Unlike the teachers in Moore, Chicago teachers’ schools are not gone
because of some capricious act of nature. They are gone because of decades of
very deliberate decisions by public officials, corporate interests and ordinary
citizens that have eviscerated the neighborhoods of Chicago, displacing people
with the demolition of public housing, gutting communities with foreclosures and
the elimination of jobs. The schools are gone because they have been replaced
by charter schools, the darlings of politically well-connected school reformers
making a profit on tax money while public officials eliminate the inconvenience
of teachers unions. The schools are gone because poor African Americans and
Hispanics in Chicago are disenfranchised by school governance that is appointed
by the mayor with limited accountability to the communities. The schools are
gone because public funding in this country remains tied to real estate taxes
that benefit wealthy suburbs at the expense of the urban core. The schools are
gone because years of school reforms imposed from the latest outside savior have
left front line teachers abused and
demoralized. And the schools are gone because white flight that began
decades ago has left the cities brown and black and poor.
Who makes decisions about public schools today? The president who attended
the prestigious Punahou private school in Hawaii and who sends his daughters to
the University of Chicago Laboratory School and the Sidwell Friends School in
Washington. The secretary of education who attended the same Lab School in
Chicago. An appointed school board whose membership until recently included
billionaire Penny Pritzker, now the appointee to be secretary of commerce. She
attended the Castilleja School in Palo Alto, where 415 girls in grades six to
twelve enjoy the attention of 70 full and part time faculty members. In Chicago
that school would be deemed “underutilized.” And where do the mayor’s kids go
to school? No threats from school closings for them. They, too, are at the
University of Chicago Lab School. These powerful gurus of public school reform
didn’t go to public schools and don’t send their children to public schools.
They benefited from the growing educational apartheid in this country and they
participate in it today.
I don’t suggest that these policy makers sat down and said, “Let’s close
the schools of poor Black and Hispanic kids in Chicago and make sure that New
Trier kids have iPads.” But here are the facts: The schools closed today in
Chicago are 88% black, 10 % Hispanic, and 94% low income. And next year the
kids in New Trier will all have new iPads. Almost 60 years after Brown v. Board
of Education our schools are more and more separate, and more and more unequal.

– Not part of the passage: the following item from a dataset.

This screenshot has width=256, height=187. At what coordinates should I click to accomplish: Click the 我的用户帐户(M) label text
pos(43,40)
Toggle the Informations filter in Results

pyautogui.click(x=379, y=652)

Please don’t tell me that this is a complex issue, that there are no good
solutions, that anguished appointed school board members merely did what they
had to do given the economic circumstances. I’ve read the reports. I’ve seen
the studies. I’ve talked to experts. I can tell you what the real story is
about charter school performance. I think I have made a pretty good effort to
understand what’s going on. Whatever the specifics, this is about race and
poverty and antipathy to unions and political influence and public indifference
(how telling that for a time yesterday morning while the Board was deliberating
on its closure vote, the lead online story for The Tribune was Bear’s football
hero Brian Urlacher’s retirement announcement).
I have no doubt that the Chicago school teachers will do as much to protect
their children this September navigating new routes to schools across dangerous
gang lines as the teachers in Moore did for their students when the tornado came
earlier this week. They don’t need editorial writers to tell them to do that.
But when their students ask them why their school is gone, just as students in
Moore are no doubt asking right now, Chicago teachers won’t have a changing and
dangerous climate or the proverbial “act of God” to point to. Their answers
will be equally sad, but far more sinister.